When I wrote How a Trump Emergency Declaration Became the Mother of All Headaches, I explained how the Senate Republicans stumbled into the situation they now face where they’re on the brink of losing a vote in a chamber they control. Senate Majority Whip John Cornyn of Texas is already resigned to defeat, “I didn’t want it to come to this, because I think it’s probably going to get tied up in court. And I said it wasn’t a practical solution…All it takes is four right? You can do the math as well as I can.”
When Sen. Cornyn says, “It only takes four,” he means that if four Senate Republicans vote for a resolution overturning Trump’s emergency declaration then it will pass, assuming all the Democrats and the two independent also vote ‘yes.’ There are already three GOP senators on the record with an intention to approve the measure: Susan Collins of Maine, Lisa Murkowski of Alaska, and Thom Tillis of North Carolina.
Sen. Tillis went so far as to write an opinion piece for the Washington Post explaining his decision. Here’s the key part of his argument:
Conservatives rightfully cried foul when President Barack Obama used executive action to completely bypass Congress and unilaterally provide deferred action to undocumented adults who had knowingly violated the nation’s immigration laws. Some prominent Republicans went so far as to proclaim that Obama was acting more like an “emperor” or “king” than a president.

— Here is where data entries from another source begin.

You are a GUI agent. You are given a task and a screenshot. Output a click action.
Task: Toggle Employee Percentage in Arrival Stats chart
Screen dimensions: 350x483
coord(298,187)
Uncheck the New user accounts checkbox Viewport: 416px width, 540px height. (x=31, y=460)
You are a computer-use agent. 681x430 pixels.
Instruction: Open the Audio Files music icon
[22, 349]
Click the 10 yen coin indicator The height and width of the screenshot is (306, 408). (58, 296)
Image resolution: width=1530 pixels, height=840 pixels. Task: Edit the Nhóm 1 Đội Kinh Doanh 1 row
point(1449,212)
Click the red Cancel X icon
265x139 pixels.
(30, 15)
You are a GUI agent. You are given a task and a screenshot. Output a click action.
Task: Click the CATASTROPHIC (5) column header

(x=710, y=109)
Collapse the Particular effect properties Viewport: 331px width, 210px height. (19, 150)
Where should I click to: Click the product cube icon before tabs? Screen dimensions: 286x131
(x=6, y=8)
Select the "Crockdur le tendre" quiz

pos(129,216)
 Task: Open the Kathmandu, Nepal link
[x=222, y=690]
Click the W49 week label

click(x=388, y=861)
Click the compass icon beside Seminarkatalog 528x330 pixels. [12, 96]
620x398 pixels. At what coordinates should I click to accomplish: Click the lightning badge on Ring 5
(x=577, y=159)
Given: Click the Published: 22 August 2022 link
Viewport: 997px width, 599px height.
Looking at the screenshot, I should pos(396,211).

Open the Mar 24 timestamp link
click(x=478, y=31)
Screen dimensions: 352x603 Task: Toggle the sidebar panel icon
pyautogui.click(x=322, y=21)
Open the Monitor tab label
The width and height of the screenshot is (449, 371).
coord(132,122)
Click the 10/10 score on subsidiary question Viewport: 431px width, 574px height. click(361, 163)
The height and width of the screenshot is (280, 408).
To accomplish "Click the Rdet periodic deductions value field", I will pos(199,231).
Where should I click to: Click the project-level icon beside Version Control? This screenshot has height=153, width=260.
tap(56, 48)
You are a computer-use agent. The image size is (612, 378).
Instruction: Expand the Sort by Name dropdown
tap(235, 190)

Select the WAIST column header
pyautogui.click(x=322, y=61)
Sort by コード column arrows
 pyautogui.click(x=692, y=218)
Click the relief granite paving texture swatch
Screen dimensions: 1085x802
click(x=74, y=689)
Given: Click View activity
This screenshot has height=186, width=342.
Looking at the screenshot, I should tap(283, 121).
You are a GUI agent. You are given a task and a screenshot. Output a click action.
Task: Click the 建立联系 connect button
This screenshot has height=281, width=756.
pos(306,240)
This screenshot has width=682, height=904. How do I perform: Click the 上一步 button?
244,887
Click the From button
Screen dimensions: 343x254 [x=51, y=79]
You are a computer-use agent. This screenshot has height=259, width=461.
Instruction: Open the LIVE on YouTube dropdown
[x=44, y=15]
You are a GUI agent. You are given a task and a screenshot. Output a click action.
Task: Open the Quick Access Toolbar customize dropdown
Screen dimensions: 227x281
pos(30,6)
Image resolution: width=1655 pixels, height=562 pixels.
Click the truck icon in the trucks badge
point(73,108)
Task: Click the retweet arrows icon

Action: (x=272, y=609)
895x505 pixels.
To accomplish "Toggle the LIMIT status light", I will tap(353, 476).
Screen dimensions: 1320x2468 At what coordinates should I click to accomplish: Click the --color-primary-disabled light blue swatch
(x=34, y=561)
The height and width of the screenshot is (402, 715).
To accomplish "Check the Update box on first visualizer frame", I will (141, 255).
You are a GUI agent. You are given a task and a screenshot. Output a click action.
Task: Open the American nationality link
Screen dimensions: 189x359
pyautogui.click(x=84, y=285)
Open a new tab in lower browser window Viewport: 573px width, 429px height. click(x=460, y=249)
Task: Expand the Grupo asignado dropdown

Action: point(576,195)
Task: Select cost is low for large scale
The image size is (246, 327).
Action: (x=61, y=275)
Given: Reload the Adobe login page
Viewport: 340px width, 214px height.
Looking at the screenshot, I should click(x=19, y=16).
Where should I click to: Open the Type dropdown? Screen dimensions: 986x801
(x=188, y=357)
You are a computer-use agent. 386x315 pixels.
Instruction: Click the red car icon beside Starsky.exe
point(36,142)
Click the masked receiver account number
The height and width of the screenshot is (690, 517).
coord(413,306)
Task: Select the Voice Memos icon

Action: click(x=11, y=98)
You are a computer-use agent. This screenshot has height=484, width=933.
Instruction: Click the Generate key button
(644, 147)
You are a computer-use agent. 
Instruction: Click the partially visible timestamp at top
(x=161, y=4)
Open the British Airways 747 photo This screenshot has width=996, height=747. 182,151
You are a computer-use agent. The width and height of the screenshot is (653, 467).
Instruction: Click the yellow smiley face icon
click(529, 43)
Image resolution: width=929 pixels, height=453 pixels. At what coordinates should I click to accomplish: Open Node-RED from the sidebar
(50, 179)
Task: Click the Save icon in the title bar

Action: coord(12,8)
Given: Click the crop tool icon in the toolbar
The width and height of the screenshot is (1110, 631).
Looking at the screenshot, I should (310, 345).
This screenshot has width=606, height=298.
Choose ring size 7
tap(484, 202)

There is no intellectual honesty in now turning around and arguing that there’s an imaginary asterisk attached to executive overreach — that it’s acceptable for my party but not thy party.
Republicans need to realize that this will lead inevitably to regret when a Democrat once again controls the White House, cites the precedent set by Trump, and declares his or her own national emergency to advance a policy that couldn’t gain congressional approval.
Because the declaration of disapproval will pass the Democratically-controlled House of Representatives on Tuesday and is a privileged resolution authorized by the National Emergencies Act, the Senate is compelled to bring it up for a vote within fifteen days.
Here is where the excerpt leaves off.